### Study material
============================================================
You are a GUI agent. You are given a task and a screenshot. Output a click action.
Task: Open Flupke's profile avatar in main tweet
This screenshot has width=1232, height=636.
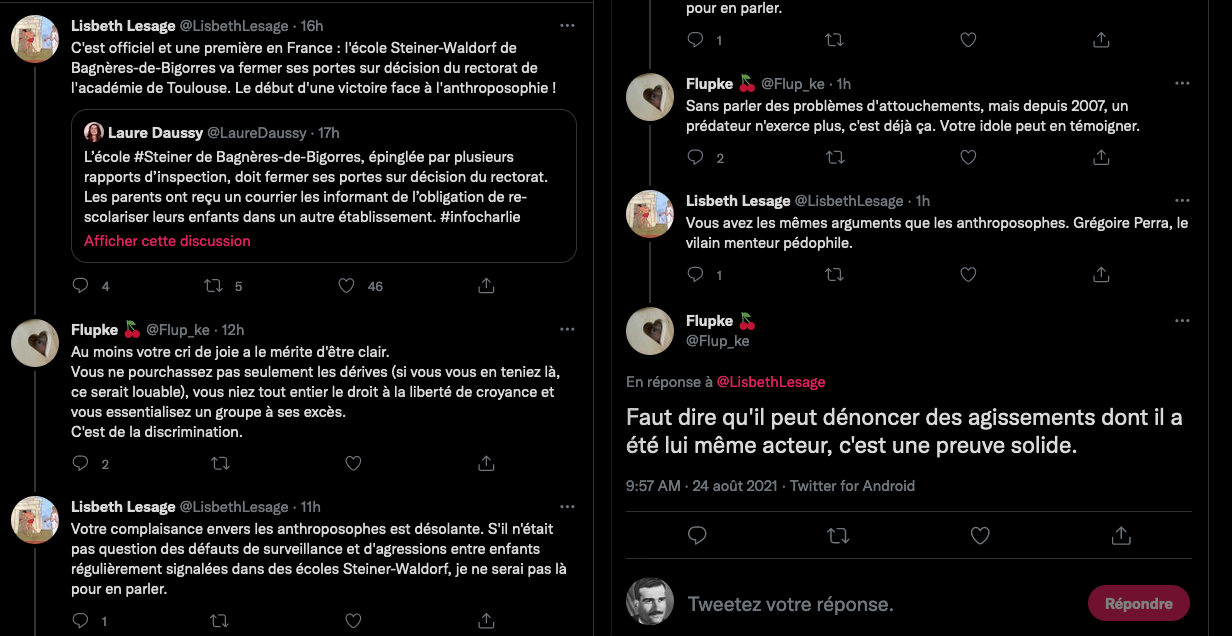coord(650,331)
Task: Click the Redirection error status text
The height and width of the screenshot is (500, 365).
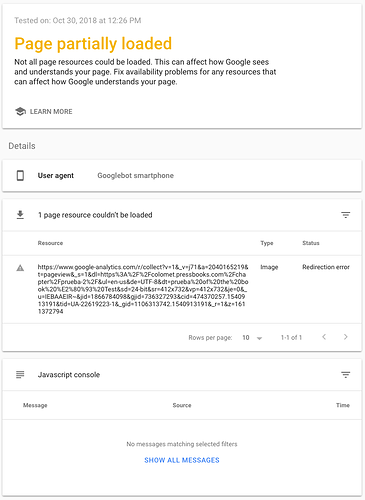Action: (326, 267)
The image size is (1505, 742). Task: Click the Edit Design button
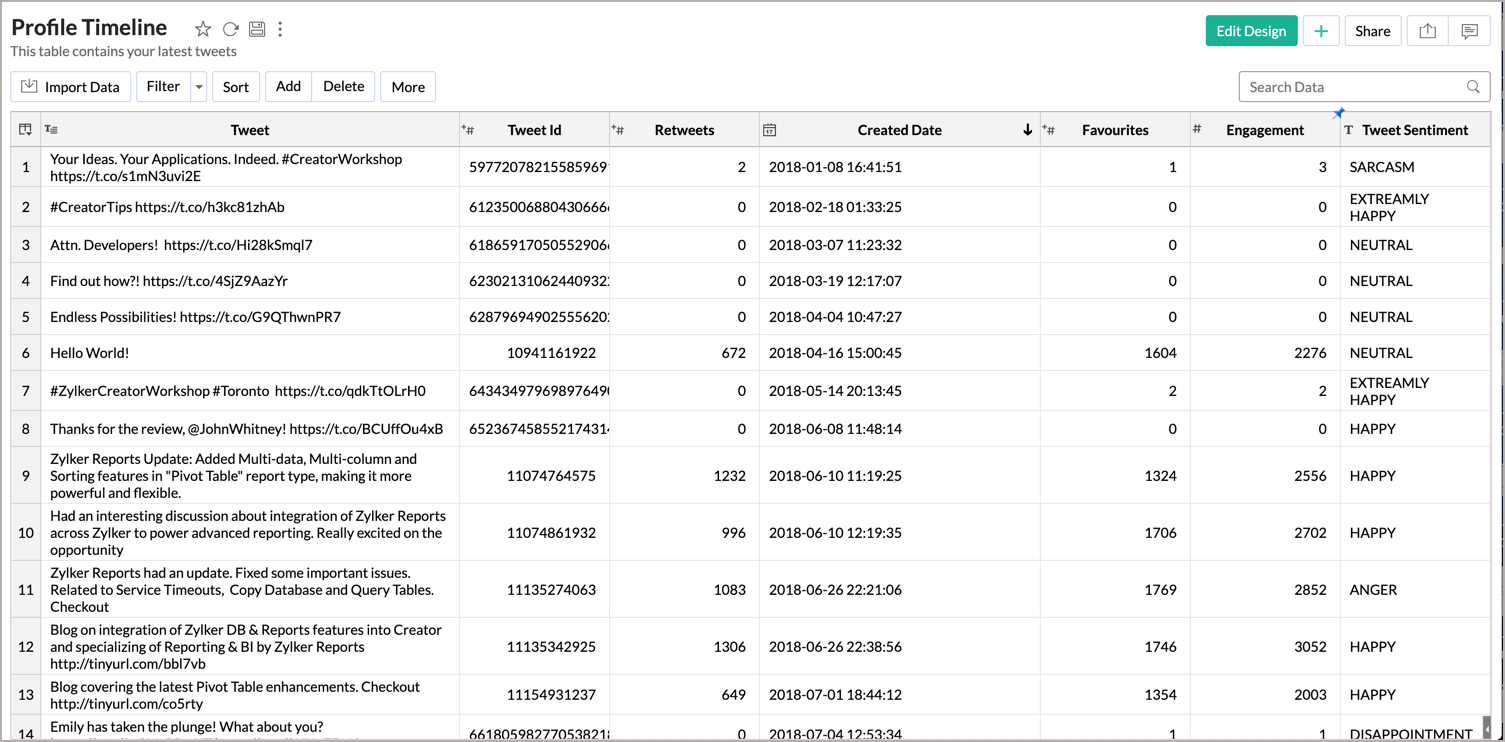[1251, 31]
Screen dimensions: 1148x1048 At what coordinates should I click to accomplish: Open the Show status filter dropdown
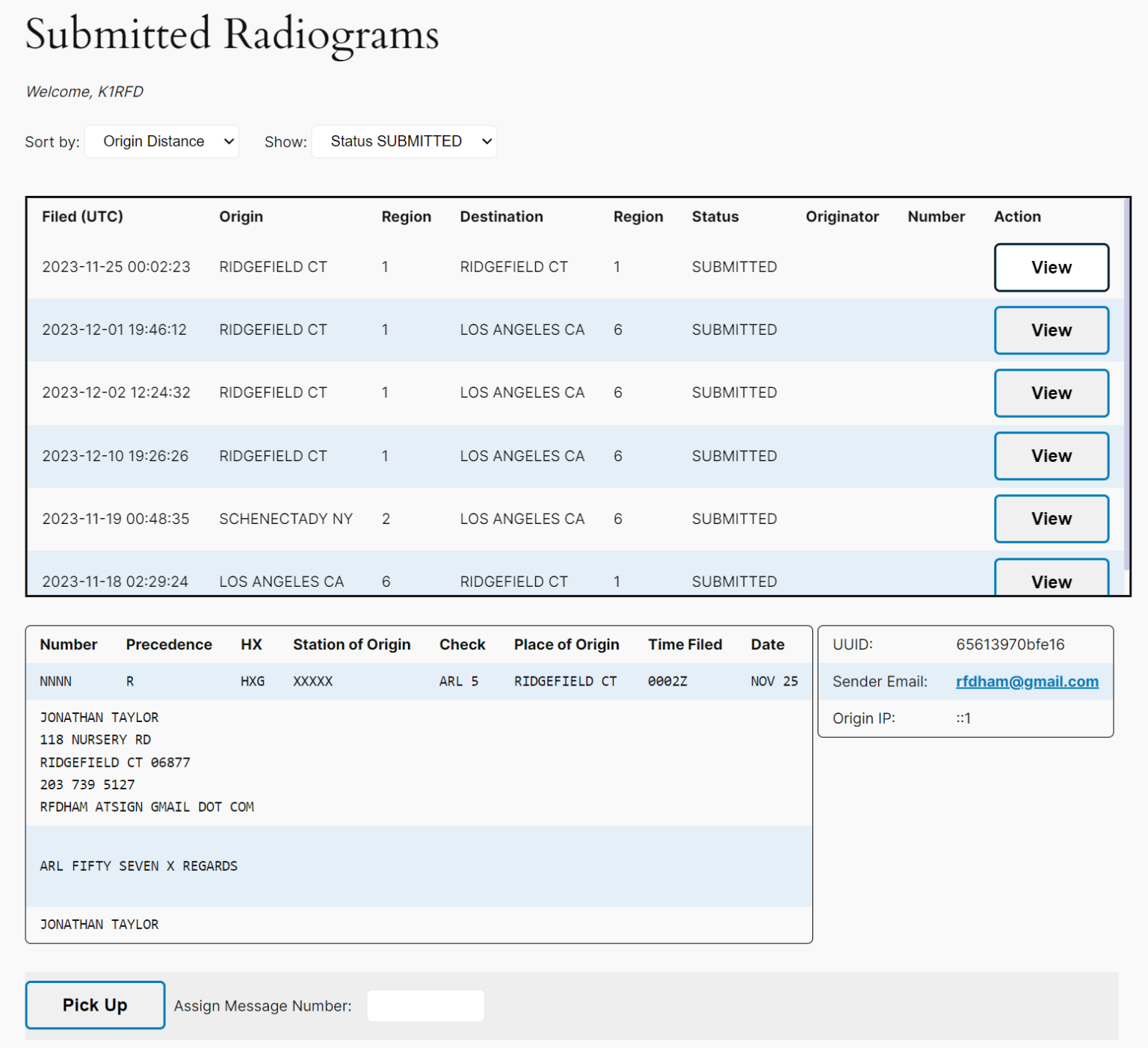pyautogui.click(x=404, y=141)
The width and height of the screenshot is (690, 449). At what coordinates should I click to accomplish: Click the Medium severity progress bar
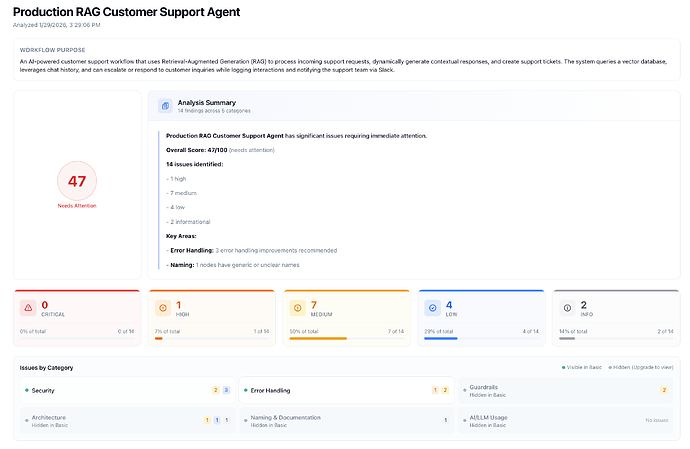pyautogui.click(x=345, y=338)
============================================================
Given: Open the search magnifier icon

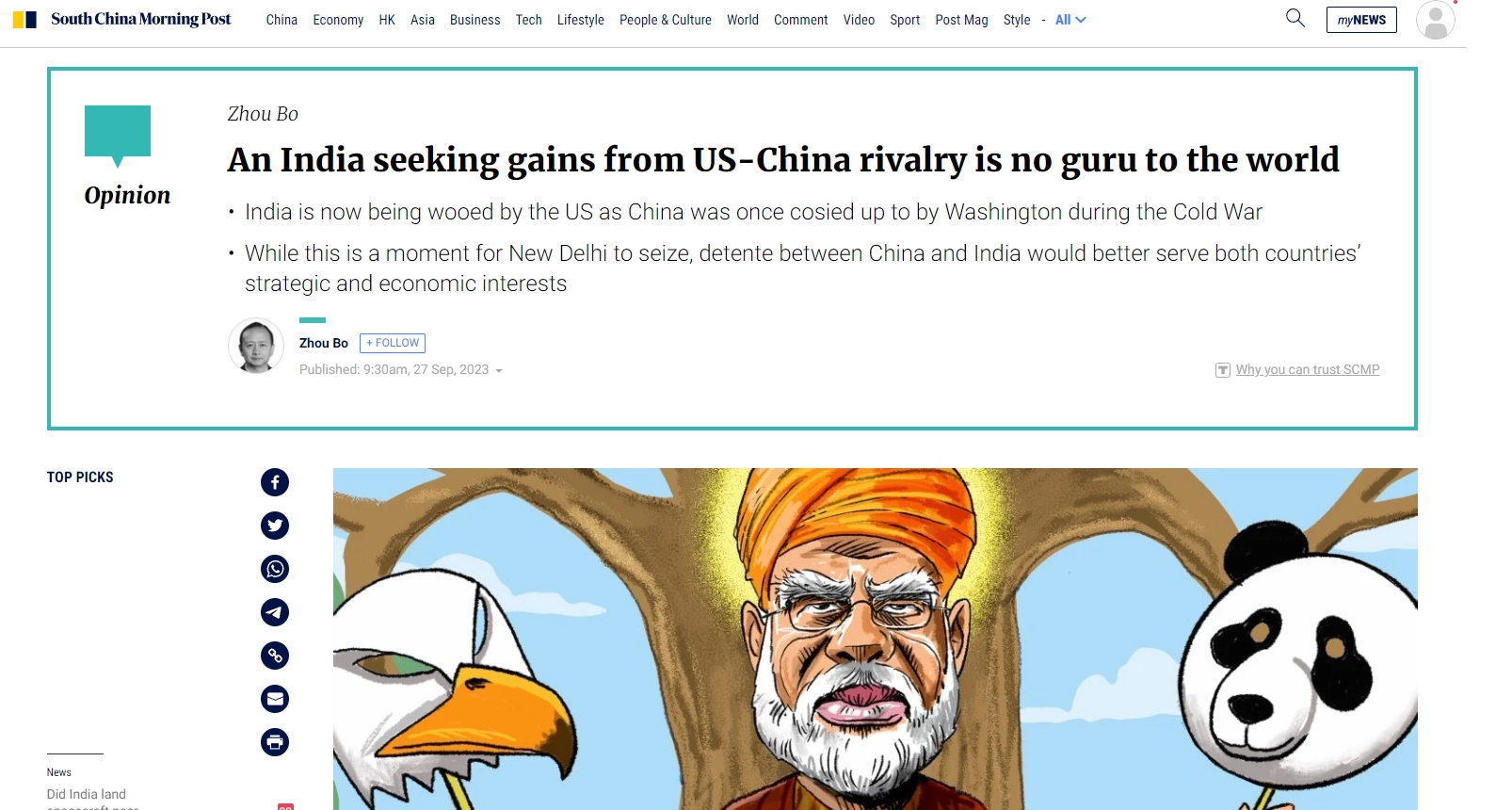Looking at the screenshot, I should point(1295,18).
============================================================
Exactly the lines above from the one that contains "You are a GUI" down to the one that contains "Task: Click the Redirection error status text" are to be output, both ends kept and pictures omitted.

### Answer space
You are a GUI agent. You are given a task and a screenshot. Output a click action.
Task: Open Flupke's profile avatar in main tweet
This screenshot has width=1232, height=636.
coord(650,331)
Task: Click the Redirection error status text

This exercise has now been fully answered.